▸ DIRECTIONS FOR THIS TASK
Copy the material below verbatim, from the line with "Pick the callout label 开孔铝板" to the line with "point(818,680)", including both of those lines.

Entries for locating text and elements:
★ ★ ★

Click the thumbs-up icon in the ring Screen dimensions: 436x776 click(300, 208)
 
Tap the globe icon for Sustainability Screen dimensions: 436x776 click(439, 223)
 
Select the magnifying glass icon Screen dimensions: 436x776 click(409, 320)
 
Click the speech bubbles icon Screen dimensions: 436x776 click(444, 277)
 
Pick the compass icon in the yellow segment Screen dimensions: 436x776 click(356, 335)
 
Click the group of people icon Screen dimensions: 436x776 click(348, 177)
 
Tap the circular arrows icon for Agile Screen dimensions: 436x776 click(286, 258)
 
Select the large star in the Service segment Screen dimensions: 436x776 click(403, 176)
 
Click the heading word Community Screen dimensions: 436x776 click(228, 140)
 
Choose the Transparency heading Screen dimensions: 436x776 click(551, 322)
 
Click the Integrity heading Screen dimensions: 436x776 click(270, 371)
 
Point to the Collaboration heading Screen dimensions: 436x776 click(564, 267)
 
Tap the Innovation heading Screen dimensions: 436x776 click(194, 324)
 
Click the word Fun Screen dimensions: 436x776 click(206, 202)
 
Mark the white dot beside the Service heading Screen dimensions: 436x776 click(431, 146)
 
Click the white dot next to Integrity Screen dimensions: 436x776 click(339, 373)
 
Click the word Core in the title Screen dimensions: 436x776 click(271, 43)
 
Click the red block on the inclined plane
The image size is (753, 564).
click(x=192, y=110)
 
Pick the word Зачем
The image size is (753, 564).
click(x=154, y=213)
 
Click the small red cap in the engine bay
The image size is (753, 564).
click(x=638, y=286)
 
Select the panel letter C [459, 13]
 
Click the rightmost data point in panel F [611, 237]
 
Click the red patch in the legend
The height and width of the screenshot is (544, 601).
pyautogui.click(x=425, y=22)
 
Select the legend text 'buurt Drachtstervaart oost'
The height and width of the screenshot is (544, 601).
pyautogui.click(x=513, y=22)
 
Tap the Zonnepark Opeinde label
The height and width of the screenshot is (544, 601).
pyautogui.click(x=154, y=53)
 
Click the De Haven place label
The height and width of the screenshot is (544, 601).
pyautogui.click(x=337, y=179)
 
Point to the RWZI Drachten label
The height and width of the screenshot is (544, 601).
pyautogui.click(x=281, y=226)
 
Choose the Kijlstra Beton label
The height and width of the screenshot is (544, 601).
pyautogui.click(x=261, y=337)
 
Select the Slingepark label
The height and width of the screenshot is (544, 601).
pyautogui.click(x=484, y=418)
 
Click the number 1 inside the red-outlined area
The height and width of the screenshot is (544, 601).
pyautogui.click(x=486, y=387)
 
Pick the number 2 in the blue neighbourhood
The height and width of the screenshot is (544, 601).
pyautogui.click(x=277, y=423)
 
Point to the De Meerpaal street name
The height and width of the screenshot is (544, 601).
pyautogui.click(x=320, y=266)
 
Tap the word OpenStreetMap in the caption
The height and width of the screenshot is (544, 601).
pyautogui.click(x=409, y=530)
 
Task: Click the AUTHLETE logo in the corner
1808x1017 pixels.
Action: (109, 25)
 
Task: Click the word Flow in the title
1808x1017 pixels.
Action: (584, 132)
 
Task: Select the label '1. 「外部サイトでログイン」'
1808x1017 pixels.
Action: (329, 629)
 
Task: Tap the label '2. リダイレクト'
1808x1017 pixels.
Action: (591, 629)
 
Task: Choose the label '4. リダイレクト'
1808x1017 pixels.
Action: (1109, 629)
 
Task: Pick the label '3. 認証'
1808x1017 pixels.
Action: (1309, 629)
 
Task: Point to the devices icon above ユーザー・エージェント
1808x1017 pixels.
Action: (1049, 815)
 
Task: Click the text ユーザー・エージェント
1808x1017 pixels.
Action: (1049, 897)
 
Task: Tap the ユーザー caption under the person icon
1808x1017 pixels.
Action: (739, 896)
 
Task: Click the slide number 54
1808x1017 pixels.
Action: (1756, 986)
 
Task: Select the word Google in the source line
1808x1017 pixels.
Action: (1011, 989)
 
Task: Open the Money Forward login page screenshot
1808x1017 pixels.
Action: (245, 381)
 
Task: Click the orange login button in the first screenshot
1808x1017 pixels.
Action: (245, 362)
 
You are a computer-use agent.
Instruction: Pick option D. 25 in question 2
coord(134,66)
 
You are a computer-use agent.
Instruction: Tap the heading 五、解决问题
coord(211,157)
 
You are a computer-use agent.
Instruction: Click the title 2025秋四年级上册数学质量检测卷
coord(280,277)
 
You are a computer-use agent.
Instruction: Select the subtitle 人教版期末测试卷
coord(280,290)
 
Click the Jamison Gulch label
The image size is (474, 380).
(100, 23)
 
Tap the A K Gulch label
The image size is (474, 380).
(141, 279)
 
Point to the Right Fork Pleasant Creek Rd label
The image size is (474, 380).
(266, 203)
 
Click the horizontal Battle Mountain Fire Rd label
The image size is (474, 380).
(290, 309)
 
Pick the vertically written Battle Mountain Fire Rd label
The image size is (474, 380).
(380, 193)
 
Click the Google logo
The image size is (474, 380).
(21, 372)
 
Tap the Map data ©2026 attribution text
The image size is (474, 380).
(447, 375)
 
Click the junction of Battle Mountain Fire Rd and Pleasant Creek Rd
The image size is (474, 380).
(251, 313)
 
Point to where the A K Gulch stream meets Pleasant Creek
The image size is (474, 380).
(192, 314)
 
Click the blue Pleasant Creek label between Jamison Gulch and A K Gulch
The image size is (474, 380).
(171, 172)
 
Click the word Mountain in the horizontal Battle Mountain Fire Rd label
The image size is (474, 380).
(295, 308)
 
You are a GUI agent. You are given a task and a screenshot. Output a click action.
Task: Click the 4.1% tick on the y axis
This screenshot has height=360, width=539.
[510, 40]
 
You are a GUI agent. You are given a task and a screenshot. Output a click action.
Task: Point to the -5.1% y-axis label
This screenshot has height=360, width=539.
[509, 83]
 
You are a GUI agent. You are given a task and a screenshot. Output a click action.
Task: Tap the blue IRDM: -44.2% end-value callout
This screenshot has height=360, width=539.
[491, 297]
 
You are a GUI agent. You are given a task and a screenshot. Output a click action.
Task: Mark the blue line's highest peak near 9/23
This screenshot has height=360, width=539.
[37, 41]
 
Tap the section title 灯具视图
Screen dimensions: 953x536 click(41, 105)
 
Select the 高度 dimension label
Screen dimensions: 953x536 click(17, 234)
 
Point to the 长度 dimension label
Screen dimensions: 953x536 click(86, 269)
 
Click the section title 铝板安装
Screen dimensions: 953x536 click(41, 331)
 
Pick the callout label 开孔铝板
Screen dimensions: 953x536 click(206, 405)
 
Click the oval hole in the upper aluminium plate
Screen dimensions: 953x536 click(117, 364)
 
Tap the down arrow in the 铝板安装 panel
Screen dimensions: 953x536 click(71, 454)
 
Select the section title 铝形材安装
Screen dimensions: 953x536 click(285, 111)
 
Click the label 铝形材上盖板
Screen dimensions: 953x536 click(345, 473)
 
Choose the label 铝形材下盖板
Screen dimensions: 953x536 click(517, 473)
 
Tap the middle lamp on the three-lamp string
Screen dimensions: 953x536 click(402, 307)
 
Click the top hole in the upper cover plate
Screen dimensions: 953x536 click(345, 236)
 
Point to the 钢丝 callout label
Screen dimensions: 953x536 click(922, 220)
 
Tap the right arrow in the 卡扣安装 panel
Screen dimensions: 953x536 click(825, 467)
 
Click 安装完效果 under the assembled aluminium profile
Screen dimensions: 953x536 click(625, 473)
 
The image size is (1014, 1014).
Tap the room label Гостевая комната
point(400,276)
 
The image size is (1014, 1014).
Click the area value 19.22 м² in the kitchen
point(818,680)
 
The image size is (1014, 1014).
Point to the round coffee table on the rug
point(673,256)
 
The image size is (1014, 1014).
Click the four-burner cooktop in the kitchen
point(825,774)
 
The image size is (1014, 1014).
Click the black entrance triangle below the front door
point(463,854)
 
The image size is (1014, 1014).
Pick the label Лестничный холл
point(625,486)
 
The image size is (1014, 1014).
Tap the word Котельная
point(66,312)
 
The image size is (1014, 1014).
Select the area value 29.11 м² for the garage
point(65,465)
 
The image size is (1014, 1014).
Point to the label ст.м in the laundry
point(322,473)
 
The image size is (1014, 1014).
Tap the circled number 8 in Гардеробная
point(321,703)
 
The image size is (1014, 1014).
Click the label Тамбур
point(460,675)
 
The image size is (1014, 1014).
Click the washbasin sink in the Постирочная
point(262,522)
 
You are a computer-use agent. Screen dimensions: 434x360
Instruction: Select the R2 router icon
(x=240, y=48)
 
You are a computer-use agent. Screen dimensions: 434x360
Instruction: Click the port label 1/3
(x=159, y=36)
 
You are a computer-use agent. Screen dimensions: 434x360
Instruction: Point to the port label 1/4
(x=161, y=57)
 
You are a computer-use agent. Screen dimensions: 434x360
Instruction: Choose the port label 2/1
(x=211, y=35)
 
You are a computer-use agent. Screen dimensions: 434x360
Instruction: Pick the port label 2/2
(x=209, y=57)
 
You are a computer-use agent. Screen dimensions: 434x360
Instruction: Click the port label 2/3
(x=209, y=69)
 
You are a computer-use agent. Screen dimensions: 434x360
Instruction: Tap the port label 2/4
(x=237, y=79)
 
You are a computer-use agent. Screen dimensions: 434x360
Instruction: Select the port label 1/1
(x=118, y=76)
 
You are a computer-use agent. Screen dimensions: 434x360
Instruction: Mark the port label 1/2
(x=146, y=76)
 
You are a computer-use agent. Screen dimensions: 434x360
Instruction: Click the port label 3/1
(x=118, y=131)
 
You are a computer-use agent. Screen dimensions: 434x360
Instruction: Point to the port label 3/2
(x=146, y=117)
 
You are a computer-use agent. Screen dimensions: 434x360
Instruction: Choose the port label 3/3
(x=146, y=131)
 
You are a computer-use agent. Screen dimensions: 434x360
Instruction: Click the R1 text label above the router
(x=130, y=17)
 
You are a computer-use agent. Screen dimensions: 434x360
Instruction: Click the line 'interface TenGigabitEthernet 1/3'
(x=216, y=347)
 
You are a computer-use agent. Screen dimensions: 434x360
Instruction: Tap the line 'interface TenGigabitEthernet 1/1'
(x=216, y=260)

★ ★ ★

▸ SOLVED EXERCISE
Pick the callout label 开孔铝板
Screen dimensions: 953x536 click(206, 405)
 
Click the oval hole in the upper aluminium plate
Screen dimensions: 953x536 click(117, 364)
 
Tap the down arrow in the 铝板安装 panel
Screen dimensions: 953x536 click(71, 454)
 
Select the section title 铝形材安装
Screen dimensions: 953x536 click(285, 111)
 
Click the label 铝形材上盖板
Screen dimensions: 953x536 click(345, 473)
 
Choose the label 铝形材下盖板
Screen dimensions: 953x536 click(517, 473)
 
Tap the middle lamp on the three-lamp string
Screen dimensions: 953x536 click(402, 307)
 
Click the top hole in the upper cover plate
Screen dimensions: 953x536 click(345, 236)
 
Point to the 钢丝 callout label
Screen dimensions: 953x536 click(922, 220)
 
Tap the right arrow in the 卡扣安装 panel
Screen dimensions: 953x536 click(825, 467)
 
Click 安装完效果 under the assembled aluminium profile
Screen dimensions: 953x536 click(625, 473)
 
The image size is (1014, 1014).
Tap the room label Гостевая комната
point(400,276)
 
The image size is (1014, 1014).
Click the area value 19.22 м² in the kitchen
point(818,680)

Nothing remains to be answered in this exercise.